Rewrite the material from its start through the line containing "(1040, 235).", putting "screen capture" in place of "screenshot" and changing nothing else. Give only that stretch, and leave the pictures out.
——
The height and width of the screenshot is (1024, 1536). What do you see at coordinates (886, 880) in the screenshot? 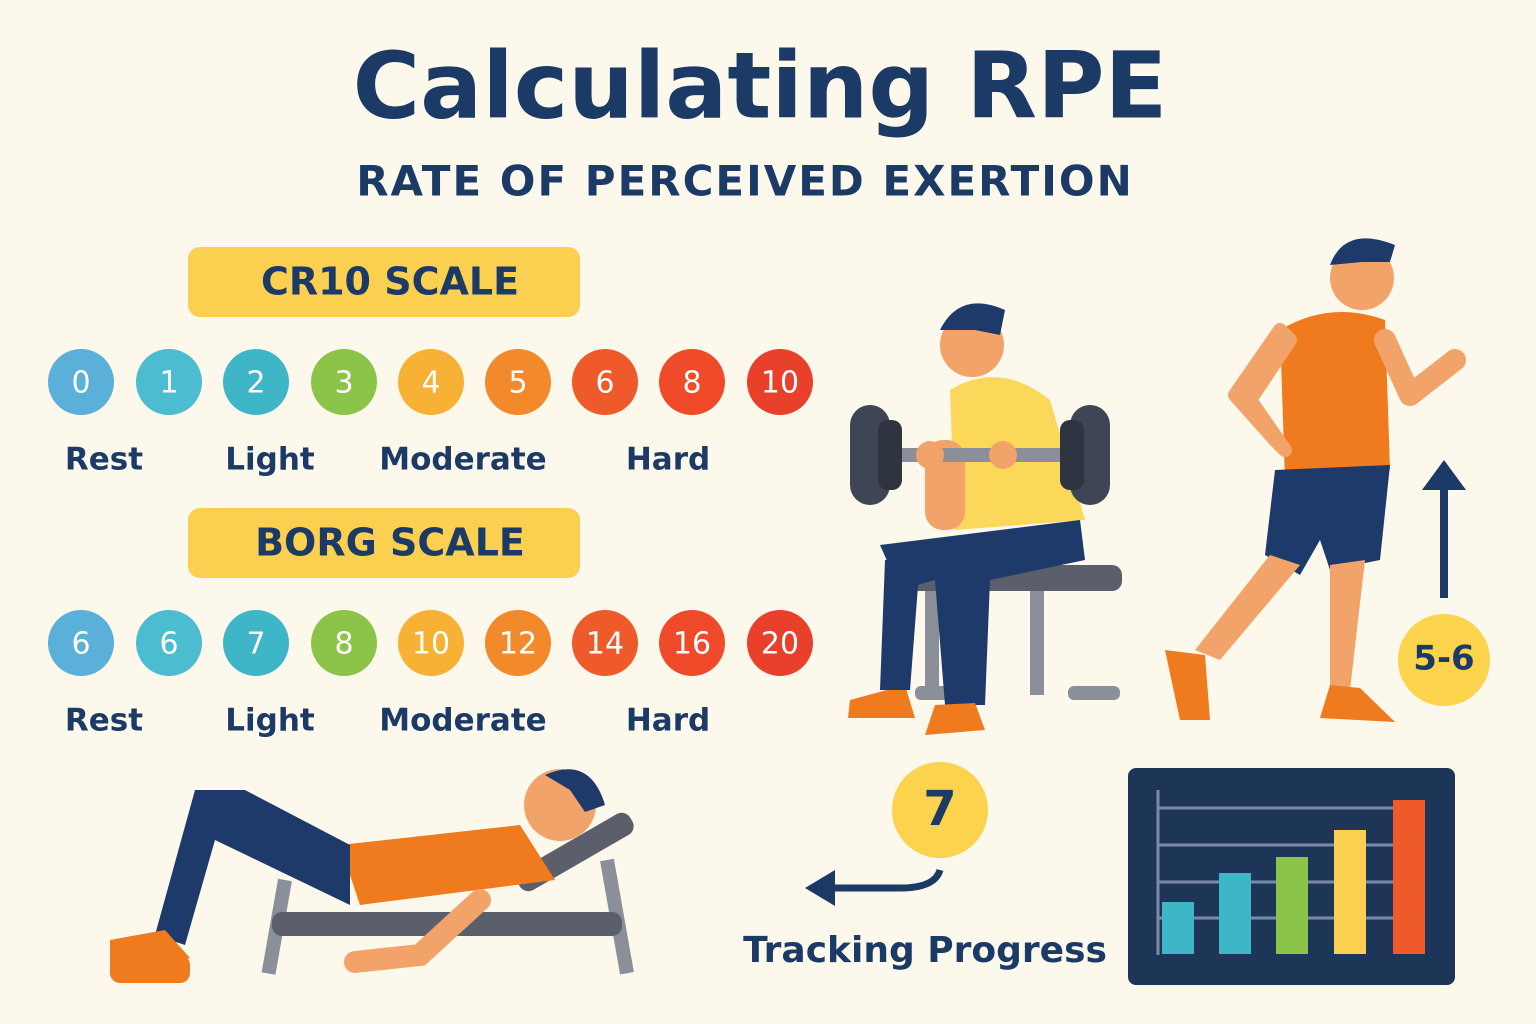
I see `left-arrow` at bounding box center [886, 880].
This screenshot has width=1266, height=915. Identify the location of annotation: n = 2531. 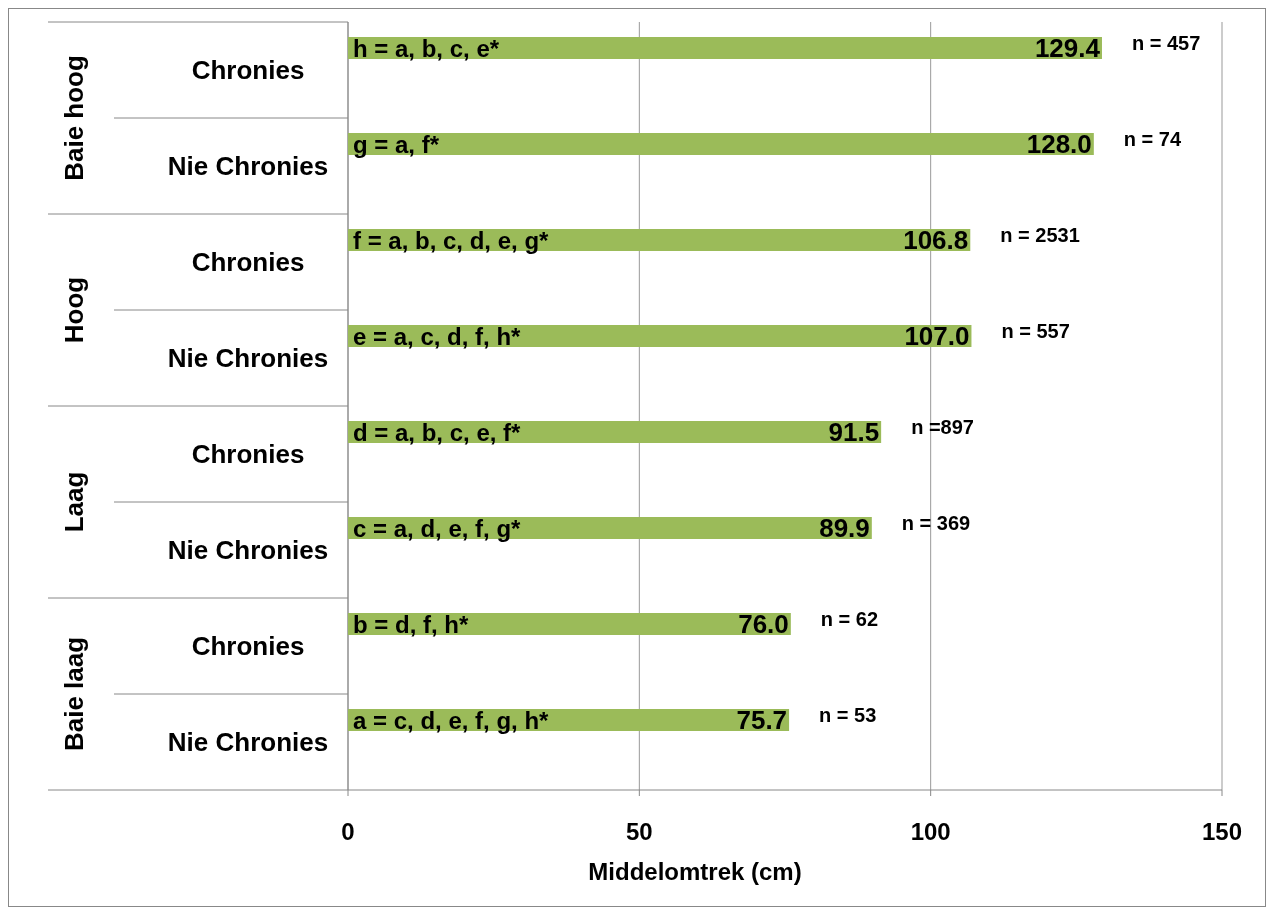
(1040, 235).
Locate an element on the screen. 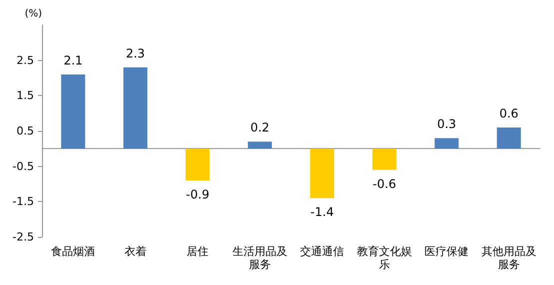  x-tick-label: 居住 is located at coordinates (198, 252).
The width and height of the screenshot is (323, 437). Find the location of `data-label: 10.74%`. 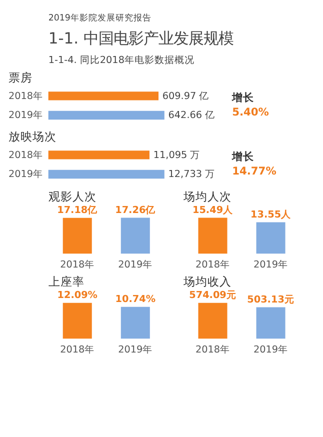

data-label: 10.74% is located at coordinates (136, 300).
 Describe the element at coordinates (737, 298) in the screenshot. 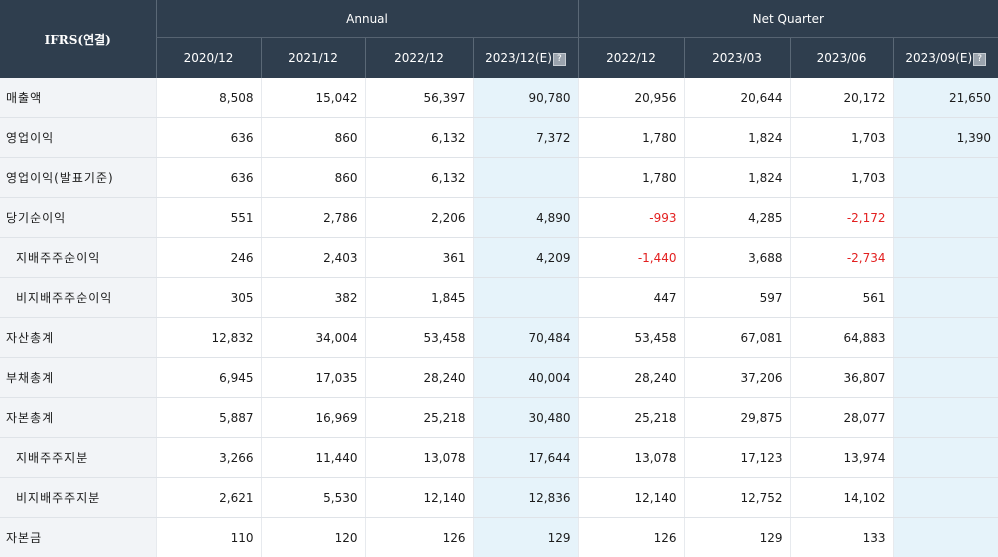

I see `table-cell: 597` at that location.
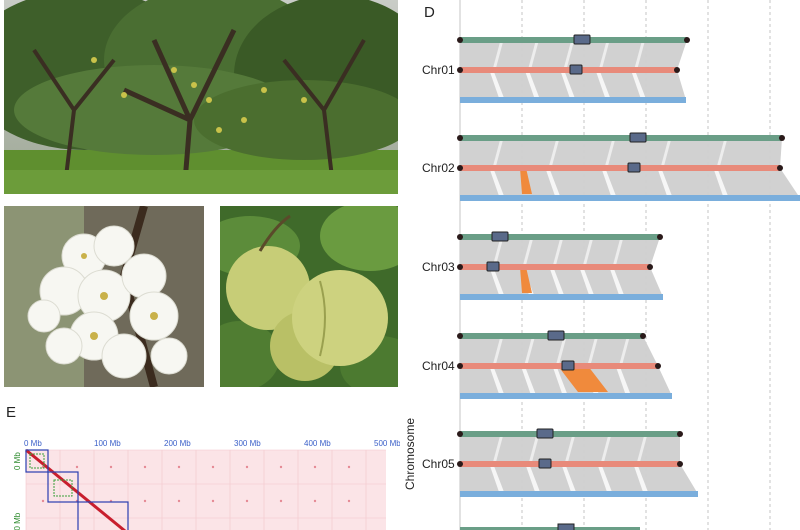  I want to click on chromosome-bar-bottom, so click(573, 100).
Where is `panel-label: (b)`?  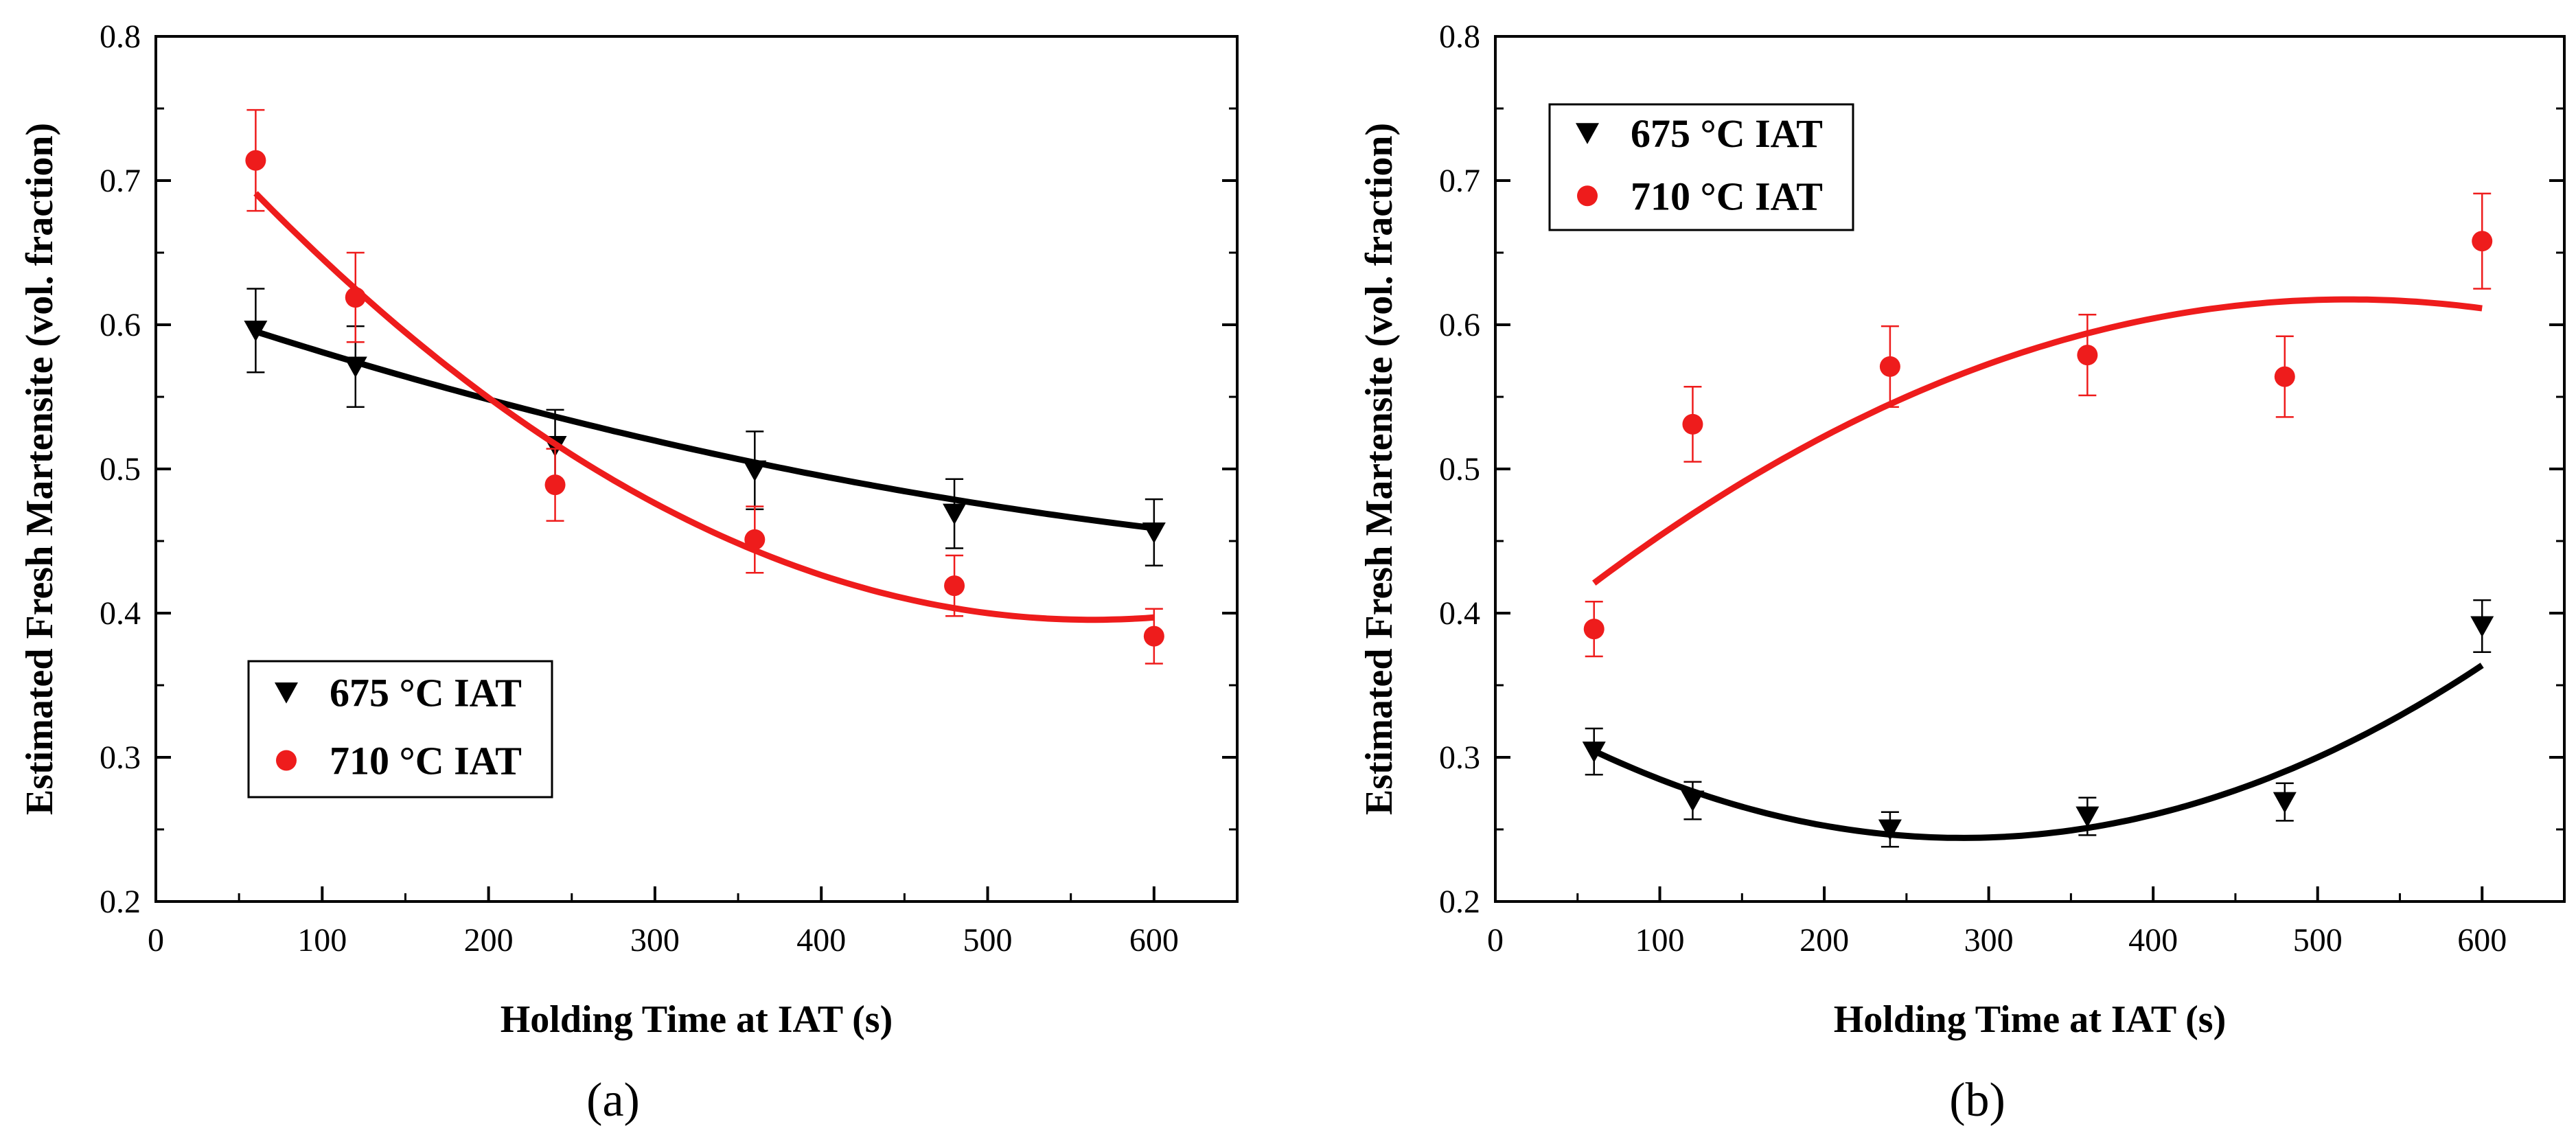
panel-label: (b) is located at coordinates (1977, 1101).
——
__Response to the exercise__
The height and width of the screen capture is (1024, 1536). What do you see at coordinates (886, 880) in the screen capture? 
I see `left-arrow` at bounding box center [886, 880].
This screen capture has width=1266, height=915. Identify the location of annotation: n = 2531. 
(1040, 235).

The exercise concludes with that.